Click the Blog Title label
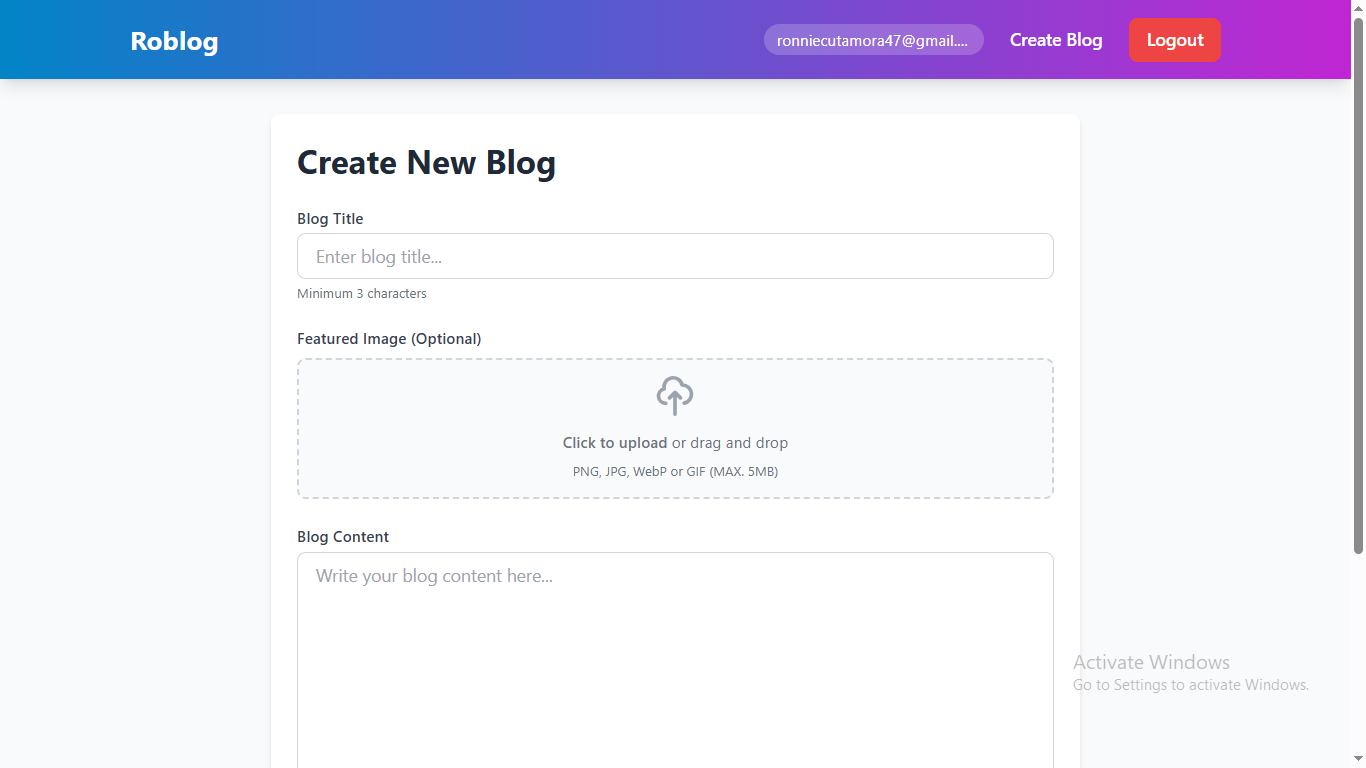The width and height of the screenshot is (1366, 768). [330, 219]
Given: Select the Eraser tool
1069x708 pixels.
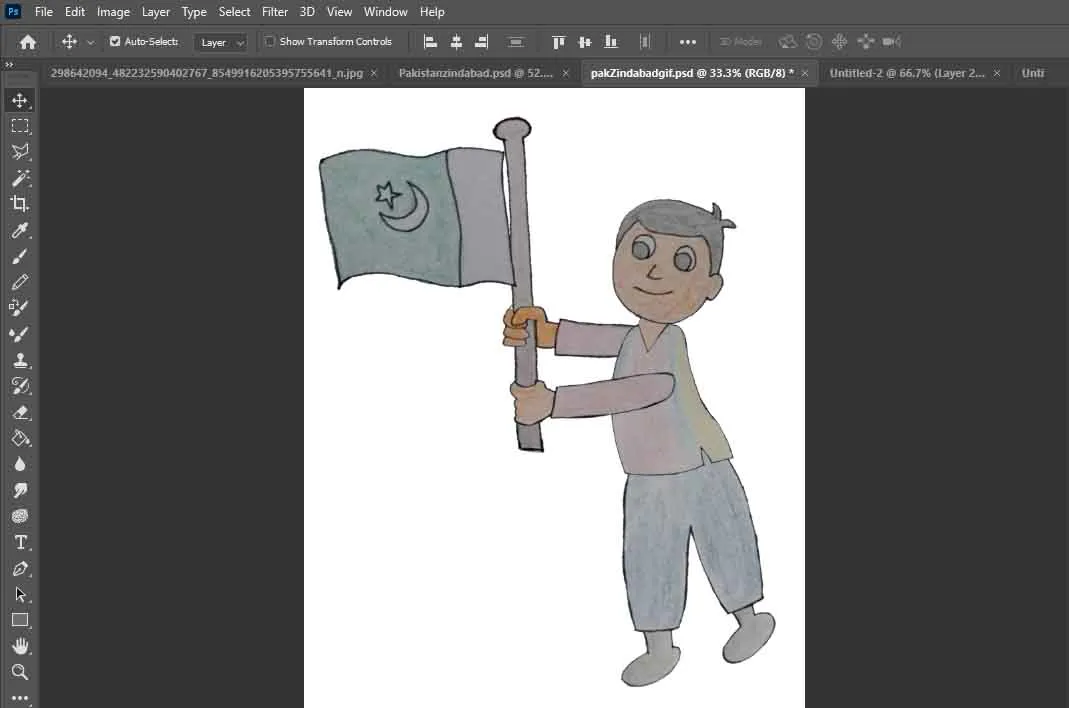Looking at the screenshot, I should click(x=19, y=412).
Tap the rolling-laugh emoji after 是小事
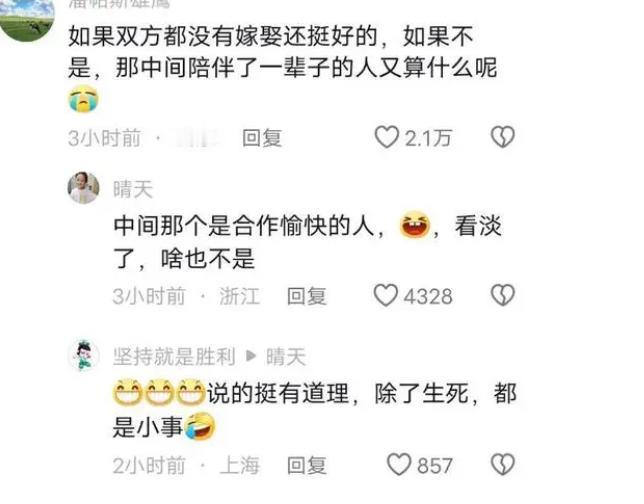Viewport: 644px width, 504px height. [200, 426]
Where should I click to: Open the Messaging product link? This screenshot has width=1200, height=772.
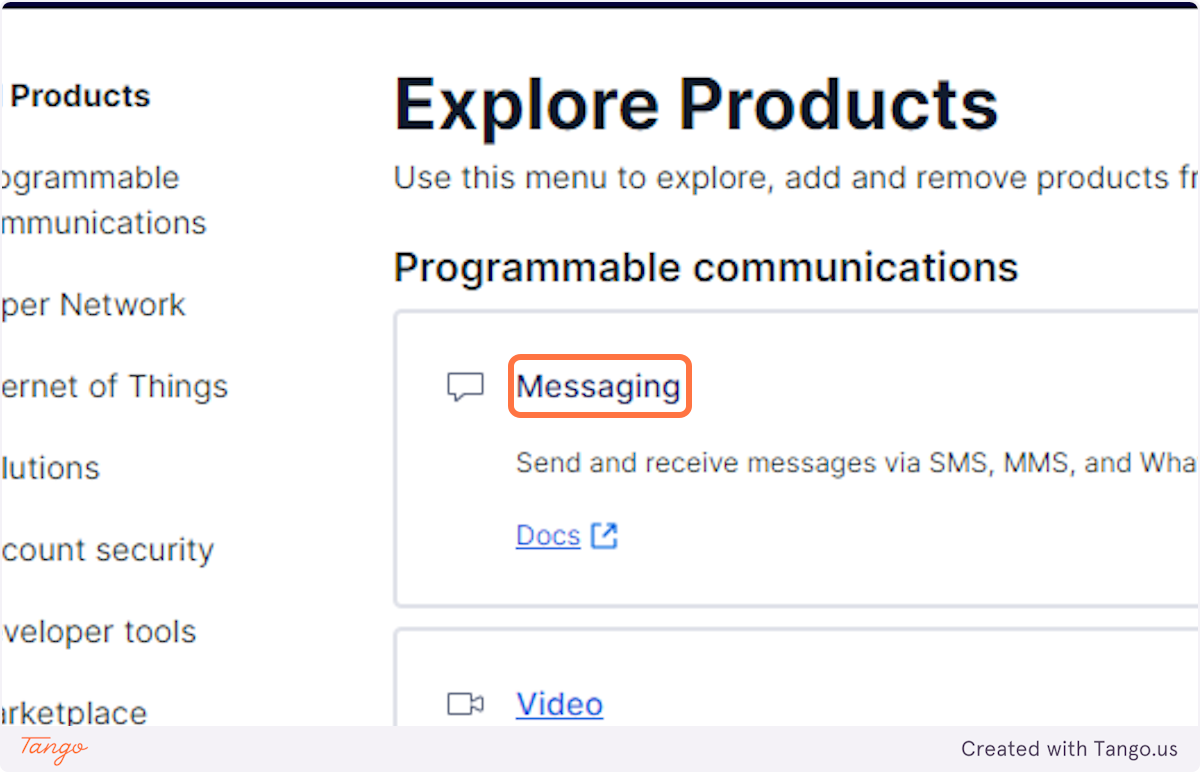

What to produce: Exactly the lines from the one containing "1069x708 pixels." to the final line of the entries are wanted; please write them out, both ends included, but not the pictures.

Exercise response:
1069x708 pixels.
Looking at the screenshot, I should click(x=19, y=412).
Tap the rolling-laugh emoji after 是小事
Viewport: 644px width, 504px height. [200, 426]
Where should I click to: Open the Messaging product link? This screenshot has width=1200, height=772.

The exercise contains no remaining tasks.